YOUR OBJECTIVE:
Retype, word for word, every line of the records below starting at the one that contains "The width and height of the screenshot is (469, 874)." and ending at the one that contains "You are a computer-use agent. Screen dimensions: 586x464"; include both of those lines and nothing more.

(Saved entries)
# # # # # # #
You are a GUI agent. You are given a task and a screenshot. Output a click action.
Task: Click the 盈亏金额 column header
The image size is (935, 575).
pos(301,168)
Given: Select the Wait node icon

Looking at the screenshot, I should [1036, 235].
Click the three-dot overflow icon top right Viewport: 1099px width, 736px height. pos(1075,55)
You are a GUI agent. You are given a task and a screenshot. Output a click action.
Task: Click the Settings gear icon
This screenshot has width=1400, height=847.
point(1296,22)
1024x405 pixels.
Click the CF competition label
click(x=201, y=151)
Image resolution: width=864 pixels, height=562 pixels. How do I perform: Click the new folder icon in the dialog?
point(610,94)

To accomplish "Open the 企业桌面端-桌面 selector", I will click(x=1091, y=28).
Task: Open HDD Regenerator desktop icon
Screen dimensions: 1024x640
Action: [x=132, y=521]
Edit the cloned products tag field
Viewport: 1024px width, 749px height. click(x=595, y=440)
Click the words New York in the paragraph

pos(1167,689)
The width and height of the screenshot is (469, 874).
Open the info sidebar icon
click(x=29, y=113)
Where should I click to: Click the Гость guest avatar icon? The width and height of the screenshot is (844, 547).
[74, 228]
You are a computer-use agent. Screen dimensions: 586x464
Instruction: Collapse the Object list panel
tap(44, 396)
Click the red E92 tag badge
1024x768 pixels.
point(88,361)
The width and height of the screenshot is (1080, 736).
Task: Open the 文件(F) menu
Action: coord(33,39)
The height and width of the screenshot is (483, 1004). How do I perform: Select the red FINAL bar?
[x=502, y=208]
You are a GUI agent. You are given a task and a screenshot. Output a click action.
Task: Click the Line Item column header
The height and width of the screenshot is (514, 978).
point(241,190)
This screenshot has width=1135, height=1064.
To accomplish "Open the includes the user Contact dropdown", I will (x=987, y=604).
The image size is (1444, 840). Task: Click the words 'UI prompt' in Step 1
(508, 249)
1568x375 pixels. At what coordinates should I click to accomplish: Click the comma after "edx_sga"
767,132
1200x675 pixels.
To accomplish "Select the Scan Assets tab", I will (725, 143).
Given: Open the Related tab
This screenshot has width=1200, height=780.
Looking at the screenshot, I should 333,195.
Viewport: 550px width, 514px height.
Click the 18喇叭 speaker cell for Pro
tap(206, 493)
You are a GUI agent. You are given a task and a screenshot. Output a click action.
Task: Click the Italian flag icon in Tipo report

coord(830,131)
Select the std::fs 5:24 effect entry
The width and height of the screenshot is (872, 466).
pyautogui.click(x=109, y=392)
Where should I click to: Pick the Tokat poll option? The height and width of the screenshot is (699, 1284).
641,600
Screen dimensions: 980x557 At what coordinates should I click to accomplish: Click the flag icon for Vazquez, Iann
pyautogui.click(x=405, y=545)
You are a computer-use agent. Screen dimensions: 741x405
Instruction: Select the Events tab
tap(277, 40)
# # # # # # #
EXERCISE SOLUTION:
The width and height of the screenshot is (469, 874).
Open the info sidebar icon
click(x=29, y=113)
Where should I click to: Click the Гость guest avatar icon? The width and height of the screenshot is (844, 547).
[74, 228]
You are a computer-use agent. Screen dimensions: 586x464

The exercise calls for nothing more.